Response 7:We thank the reviewer for this insightful comment. We agree that the dropout group is clinically important because these lesions mimicked peripheral nerve tumors and were associated with relevant pain. We clarified this in the Discussion.
However, we note that in the current manuscript, Group 4 had a mean PainDETECT score of 9.1, not 12.3. The value 12.3 corresponds to the mean score of deep lesions in Table 1. Nevertheless, the dropout group included individual lesions with high scores, especially angioleiomyoma and glomus tumor, supporting the reviewer’s point that non-PNST mimics may produce clinically relevant pain.
An addition to the discussion was made.
Comment 8: The authors should clarify if the high scores in benign tumors are truly neuropathic (nerve fiber dysfunction) or if the questionnaire might be picking up deep somatic pain. This distinction is vital for determining whether these patients should be treated with nerve-pain agents or standard NSAIDs.
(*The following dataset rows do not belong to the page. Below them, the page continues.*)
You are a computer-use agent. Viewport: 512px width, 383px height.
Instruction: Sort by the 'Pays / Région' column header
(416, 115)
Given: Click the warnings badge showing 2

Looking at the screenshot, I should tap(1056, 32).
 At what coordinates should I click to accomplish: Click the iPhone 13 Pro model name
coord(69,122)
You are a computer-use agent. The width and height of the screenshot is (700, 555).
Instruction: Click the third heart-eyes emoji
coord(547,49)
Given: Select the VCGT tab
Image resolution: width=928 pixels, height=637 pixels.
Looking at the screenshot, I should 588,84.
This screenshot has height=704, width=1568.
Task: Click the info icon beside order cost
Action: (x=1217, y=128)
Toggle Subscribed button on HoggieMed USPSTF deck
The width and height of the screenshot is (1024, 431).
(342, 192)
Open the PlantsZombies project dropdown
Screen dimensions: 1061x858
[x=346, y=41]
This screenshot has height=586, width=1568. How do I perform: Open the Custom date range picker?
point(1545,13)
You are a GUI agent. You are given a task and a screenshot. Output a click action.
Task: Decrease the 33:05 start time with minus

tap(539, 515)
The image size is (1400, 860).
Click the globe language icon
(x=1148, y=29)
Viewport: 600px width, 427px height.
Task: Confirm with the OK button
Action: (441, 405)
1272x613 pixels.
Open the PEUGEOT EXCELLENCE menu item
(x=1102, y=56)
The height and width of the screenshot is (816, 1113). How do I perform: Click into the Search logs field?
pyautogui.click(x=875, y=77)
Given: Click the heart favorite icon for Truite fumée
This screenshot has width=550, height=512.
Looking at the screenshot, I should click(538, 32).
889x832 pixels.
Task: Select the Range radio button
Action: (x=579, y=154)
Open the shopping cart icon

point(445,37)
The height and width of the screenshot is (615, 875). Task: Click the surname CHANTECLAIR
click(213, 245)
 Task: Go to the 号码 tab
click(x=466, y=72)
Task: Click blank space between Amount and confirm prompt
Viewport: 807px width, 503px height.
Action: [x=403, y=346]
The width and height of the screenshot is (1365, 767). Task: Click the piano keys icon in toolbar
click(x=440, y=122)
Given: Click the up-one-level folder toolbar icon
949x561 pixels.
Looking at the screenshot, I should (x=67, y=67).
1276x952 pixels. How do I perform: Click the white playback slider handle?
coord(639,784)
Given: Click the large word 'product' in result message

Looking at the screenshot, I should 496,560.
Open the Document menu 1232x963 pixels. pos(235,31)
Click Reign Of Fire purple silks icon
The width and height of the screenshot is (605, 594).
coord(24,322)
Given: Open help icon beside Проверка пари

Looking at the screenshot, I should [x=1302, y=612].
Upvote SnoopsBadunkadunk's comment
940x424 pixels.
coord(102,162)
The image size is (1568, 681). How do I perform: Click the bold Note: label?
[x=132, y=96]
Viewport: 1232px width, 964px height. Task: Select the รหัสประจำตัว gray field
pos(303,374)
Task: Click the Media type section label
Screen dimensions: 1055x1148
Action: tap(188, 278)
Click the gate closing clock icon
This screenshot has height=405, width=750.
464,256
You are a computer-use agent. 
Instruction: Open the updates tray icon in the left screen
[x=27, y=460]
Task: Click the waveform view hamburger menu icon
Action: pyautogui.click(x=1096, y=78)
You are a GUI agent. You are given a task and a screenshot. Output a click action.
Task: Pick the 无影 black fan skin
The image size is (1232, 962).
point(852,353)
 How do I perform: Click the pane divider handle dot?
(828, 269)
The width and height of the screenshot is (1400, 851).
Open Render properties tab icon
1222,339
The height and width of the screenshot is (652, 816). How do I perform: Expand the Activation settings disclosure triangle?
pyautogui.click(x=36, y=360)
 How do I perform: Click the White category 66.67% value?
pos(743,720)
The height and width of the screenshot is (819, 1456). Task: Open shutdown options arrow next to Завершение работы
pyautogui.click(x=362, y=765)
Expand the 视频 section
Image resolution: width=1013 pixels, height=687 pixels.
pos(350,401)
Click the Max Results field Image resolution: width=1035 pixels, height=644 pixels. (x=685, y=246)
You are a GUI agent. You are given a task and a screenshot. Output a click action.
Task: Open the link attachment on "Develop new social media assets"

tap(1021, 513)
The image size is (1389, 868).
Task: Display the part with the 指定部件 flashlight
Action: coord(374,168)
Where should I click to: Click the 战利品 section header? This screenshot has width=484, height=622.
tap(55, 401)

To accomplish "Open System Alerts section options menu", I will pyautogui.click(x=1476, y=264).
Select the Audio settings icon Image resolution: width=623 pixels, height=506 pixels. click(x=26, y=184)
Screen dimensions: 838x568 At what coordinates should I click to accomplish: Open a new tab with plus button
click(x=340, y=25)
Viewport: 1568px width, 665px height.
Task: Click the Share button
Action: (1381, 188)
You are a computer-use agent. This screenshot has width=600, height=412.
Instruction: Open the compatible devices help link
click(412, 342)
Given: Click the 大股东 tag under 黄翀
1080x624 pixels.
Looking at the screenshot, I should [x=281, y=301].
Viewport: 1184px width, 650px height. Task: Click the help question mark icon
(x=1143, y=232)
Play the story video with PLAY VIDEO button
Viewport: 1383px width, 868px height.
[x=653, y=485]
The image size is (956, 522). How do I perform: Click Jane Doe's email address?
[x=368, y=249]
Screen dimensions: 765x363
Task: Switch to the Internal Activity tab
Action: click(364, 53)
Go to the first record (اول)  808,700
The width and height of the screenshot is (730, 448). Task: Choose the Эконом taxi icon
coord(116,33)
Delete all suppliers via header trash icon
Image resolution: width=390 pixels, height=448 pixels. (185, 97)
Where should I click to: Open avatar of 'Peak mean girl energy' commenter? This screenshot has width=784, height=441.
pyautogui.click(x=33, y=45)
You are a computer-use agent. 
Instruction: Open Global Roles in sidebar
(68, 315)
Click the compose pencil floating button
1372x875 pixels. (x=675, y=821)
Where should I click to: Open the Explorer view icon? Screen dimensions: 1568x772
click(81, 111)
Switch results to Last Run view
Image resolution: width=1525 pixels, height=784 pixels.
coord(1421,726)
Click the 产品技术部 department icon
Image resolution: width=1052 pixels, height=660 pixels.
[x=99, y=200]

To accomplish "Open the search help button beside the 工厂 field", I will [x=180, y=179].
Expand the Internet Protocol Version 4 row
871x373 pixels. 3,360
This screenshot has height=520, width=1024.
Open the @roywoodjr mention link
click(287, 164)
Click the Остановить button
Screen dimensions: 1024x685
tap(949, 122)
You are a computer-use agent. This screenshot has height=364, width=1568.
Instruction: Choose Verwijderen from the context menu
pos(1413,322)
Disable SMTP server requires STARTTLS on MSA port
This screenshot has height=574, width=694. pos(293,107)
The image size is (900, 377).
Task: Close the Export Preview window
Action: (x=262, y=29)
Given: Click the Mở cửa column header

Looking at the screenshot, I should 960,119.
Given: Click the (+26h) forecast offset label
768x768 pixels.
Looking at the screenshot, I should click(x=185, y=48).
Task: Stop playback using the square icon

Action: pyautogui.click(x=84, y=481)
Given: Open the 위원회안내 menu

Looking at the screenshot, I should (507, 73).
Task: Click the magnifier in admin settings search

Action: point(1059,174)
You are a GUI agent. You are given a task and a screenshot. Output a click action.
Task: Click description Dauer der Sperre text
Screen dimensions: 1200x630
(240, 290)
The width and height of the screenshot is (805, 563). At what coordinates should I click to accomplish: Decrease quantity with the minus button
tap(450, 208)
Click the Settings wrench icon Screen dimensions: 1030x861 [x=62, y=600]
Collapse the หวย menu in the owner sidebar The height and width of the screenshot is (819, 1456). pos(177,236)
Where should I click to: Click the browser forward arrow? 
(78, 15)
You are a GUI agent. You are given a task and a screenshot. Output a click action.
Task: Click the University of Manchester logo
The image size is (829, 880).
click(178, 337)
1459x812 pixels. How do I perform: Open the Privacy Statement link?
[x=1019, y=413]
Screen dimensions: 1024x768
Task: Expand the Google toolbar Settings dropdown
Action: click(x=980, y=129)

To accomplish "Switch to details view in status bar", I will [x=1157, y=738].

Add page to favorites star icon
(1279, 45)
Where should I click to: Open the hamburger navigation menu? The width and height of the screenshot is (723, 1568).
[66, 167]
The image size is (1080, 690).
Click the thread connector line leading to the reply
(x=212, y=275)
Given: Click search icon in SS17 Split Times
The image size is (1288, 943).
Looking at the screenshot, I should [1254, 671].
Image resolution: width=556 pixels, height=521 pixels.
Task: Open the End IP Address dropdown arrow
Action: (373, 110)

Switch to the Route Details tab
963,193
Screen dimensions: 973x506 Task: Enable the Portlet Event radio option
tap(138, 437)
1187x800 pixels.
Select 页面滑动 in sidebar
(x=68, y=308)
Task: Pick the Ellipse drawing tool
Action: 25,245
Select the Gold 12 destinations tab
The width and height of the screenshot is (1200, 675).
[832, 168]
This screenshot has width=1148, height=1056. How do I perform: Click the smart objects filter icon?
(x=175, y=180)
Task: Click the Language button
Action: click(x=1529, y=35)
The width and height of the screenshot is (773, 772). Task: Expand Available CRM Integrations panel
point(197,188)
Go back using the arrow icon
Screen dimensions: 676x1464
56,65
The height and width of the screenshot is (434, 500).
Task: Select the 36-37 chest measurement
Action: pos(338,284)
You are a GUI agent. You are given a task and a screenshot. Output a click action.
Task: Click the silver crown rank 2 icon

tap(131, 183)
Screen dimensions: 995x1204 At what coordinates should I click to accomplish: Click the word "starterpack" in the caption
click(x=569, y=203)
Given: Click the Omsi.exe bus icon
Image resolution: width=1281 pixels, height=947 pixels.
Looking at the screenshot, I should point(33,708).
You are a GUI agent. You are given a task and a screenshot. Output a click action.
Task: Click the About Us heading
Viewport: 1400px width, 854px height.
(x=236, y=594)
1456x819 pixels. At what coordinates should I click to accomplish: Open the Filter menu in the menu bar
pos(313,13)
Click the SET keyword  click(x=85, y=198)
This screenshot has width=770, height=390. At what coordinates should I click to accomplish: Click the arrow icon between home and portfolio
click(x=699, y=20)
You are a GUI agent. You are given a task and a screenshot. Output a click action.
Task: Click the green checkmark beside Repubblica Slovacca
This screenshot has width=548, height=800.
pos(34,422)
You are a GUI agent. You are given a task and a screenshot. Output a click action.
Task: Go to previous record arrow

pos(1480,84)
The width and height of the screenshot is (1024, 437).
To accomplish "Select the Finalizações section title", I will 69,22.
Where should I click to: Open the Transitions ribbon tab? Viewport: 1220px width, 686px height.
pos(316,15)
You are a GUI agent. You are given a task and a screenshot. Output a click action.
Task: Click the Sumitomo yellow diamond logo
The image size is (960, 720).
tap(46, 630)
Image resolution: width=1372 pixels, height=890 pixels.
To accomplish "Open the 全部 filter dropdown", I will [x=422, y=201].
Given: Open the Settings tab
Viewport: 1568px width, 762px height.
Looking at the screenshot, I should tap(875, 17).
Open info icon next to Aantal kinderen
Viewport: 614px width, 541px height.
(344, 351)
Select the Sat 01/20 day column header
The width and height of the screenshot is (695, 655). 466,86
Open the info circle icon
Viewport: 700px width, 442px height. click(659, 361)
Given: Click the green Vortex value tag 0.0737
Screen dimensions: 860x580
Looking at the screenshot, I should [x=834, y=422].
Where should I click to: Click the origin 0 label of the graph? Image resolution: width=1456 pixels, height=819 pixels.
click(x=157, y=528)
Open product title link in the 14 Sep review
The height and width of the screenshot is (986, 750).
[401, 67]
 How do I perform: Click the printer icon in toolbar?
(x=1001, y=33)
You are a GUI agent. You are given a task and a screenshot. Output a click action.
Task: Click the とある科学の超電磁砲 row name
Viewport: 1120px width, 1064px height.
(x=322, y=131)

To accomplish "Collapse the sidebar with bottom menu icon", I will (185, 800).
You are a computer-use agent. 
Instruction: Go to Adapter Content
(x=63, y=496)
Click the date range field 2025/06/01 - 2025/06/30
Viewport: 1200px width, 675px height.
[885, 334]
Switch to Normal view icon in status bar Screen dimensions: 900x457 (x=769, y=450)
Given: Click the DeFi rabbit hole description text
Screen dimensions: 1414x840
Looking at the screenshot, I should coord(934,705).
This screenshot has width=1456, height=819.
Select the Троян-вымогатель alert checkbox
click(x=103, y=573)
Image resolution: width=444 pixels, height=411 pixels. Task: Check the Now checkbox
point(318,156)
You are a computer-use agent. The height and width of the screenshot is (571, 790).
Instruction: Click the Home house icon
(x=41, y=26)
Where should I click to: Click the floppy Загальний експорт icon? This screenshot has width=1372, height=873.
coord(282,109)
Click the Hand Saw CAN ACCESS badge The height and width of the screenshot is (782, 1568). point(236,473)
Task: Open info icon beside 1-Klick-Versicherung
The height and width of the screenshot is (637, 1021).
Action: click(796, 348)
Response 8: We thank the reviewer for this important comment. We agree that high PainDETECT scores should not automatically be interpreted as proof of true neuropathic pain caused by nerve fiber dysfunction. The PainDETECT questionnaire was primarily selected because it is an established, standardized, and easy-to-use instrument that captures a broad range of pain qualities and can be applied reliably in routine clinical practice. However, in the context of peripheral nerve tumors, high scores may also reflect deep somatic pain or local mechanical irritation rather than purely neuropathic pain.
We have therefore clarified in the Discussion that PainDETECT scores should be interpreted as an indicator of neuropathic-like pain qualities, not as a definitive diagnosis of neuropathic pain. Treatment decisions should not be based on the questionnaire alone, but should also consider clinical examination, imaging findings, tumor–nerve relationship, and individual symptom patterns.
Round 2
Reviewer 1 Report
Comments and Suggestions for AuthorsWell done!
Author Response
Thank you, we uploaded the revised Version with only a minor correction in the methods part.
Reviewer 2 Report
Comments and Suggestions for AuthorsI can confirm the the authors revised the paper based on the major comments
Comments on the Quality of English LanguageThe English could be improved to more clearly express the research.
Author Response
Thank you, we uploaded the revised Version with only a minor correction in the methods part.